Once upon a time, there was a little girl named Goldilocks and she went for a walk in the forest. This is the start of a very famous story first written by Robert Southey, published as “The Story of the Three Bears” in 1837.

The story has undergone changes over the years with Goldilocks moving from an older, dishevelled character to the young, golden haired girl recognisable today.

The original moral of the story was the importance of self-control and respecting others. More recently the goldilocks principle or “porridge that is just right” has been used to describe an ideal situation, ratio, event or load. For example exo-planets that can potentially harbour water and therefore extra-terrestrial life are described as residing in a solar systems “Goldilocks” zone.

Very interesting, but how does this relate to pain management?

Well one of our most common strategies to manage pain symptoms in clients is a concept called pacing.

Pacing is the pain management version of the goldilocks principle. It uses activity patterns to manage symptoms and allow an optimal environment for progress and reduction in peaks of pain symptoms.
Let’s use a bit of context for this. Introducing Mrs B, Miss G and Mr U. These 3 people are suffering with ongoing pain and have been trying to use walking as exercise to help improve their fitness and activity levels.

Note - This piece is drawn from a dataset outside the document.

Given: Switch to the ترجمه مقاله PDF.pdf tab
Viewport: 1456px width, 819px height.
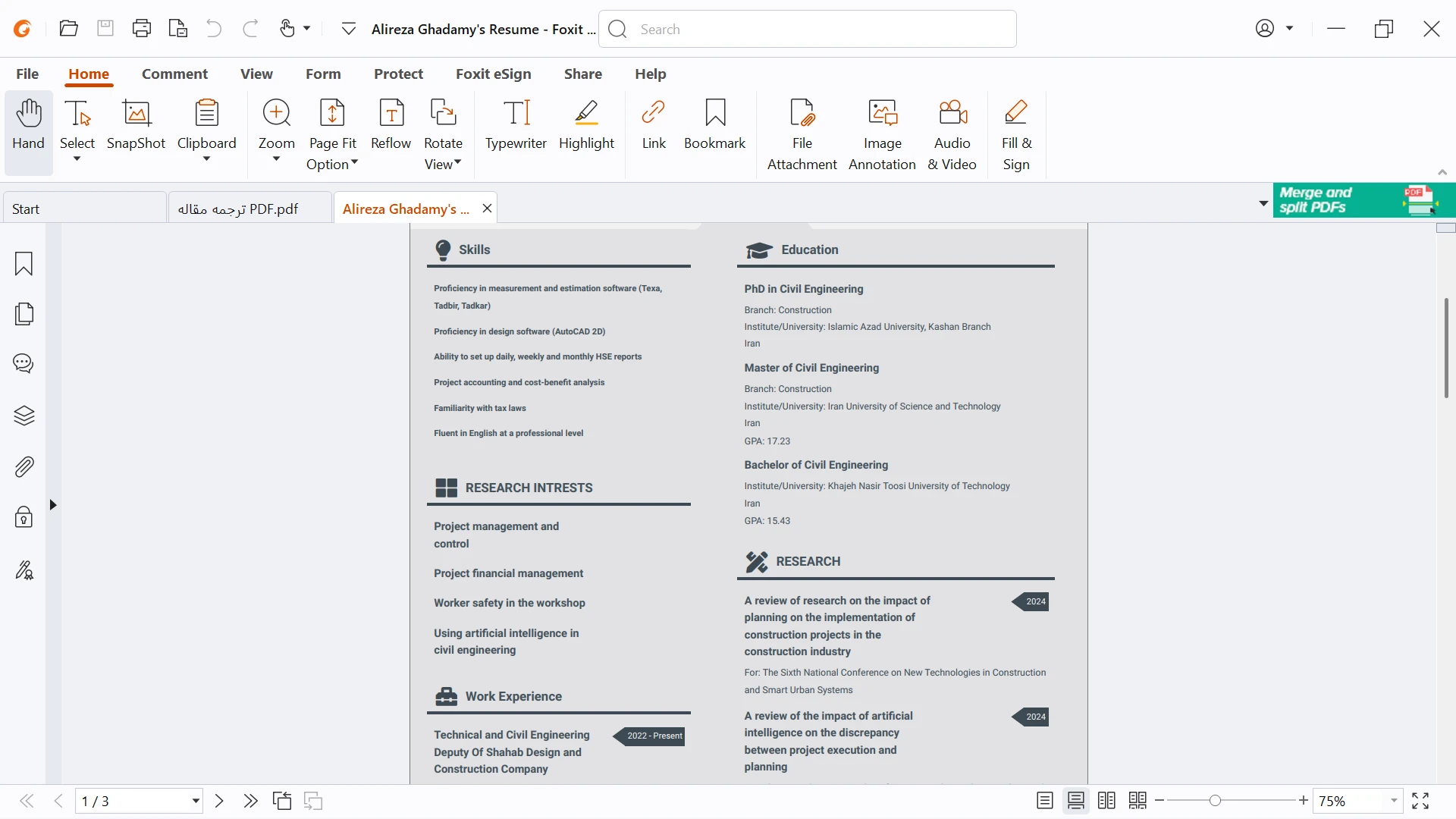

Mrs B has always been a real go getter. She is of the opinion that no pain is no gain and so she takes a solid 30 minute walk. Walking for 15 minutes before getting quite sore, taking a minute break and then pushing herself to get back home in the same 15 minute timeframe. This leads to a significant increase in her pain levels. These last through the next day and into the following and so she doesn’t feel up to walking again until 2 days later. Mrs. B just does too much.

Mr U. Is very cautious he isn’t confident in his management of pain and gets quite distressed when his pain levels increase. He exits his house and walks for a few minutes before his pain levels reach a level he is unsure about. He turns back saying he will try again tomorrow and when he gets home takes a short rest so his pain levels settle back to his normal baseline. He was able to walk again the next day.

Miss. G understands the pacing and goldilocks principle and she is confident in applying it to her walking. She decides to walk for 10 minutes. She gets a bit sore but after a short 5 minute break. It settles a bit and she continues to walk back home taking a further 10 minutes. She arrives home slightly more sore than when she left, which she expected. This lasts the rest of the day but is settled back to baseline the next morning and she feels comfortable to walk again.

So which person applied the goldilocks principle?

Mrs B falls into an activity pattern that we call “Boom and Bust”. Mrs B pushes herself through her pain symptoms, which, in of itself is not necessarily a problem. However, she only utilises a short rest and then convinces her-self to push more to make it back in the same time frame. The total cost for her being 2 days with increased symptoms and feeling unable to do her walk again until it settles.

Mr. U falls into an “undershoot” activity pattern. He found his pain as too distressing to continue and turned back with his pain settling again after a short rest. He did not reattempt his walk but decided it would be better to wait for the next day as it might be better then.

Miss G. however pushed a little, rested a while and finished up without trying to do too much nor too little. The Goldilocks approach. The cost for Miss G. was a slight increase in symptoms for the day but a return to baseline the next day.

It is important to recognise that every individual responds differently however the goldilocks principle is a key part of pacing your activity and achieving incremental gains in function.

In the long term Miss G. was able to walk every day and with applying the “just right” stimulus her pain system was able to adapt and tolerate adding a minute on to her walking duration every few days. Over the course of 1-2 months Miss G was able to double her walking tolerance.

Mrs. B was unable to consistently walk due to her escalation in symptoms and so was unable to give her pain system the consistent “just right” stimulus it needs to adapt positively. Mr U. tried again the next day but with a similar outcome leading to him to frustratingly apply Mrs. B’s principle which as we now know was not helpful in the long term.

In summary; try and aim for the goldilocks principle in any activity or pursuit that you find you are struggling with due to pain. Walking is just one example and it can be easily applied to showering, playing with the children or your return to work and sport.

It can be frustrating at first but it is the best way to gradually improve your tolerance to your specific goal without the big ups and downs that are hallmarks of “boom bust” and “undershooting” activity patterns. The frustration initially is worth it in the long run.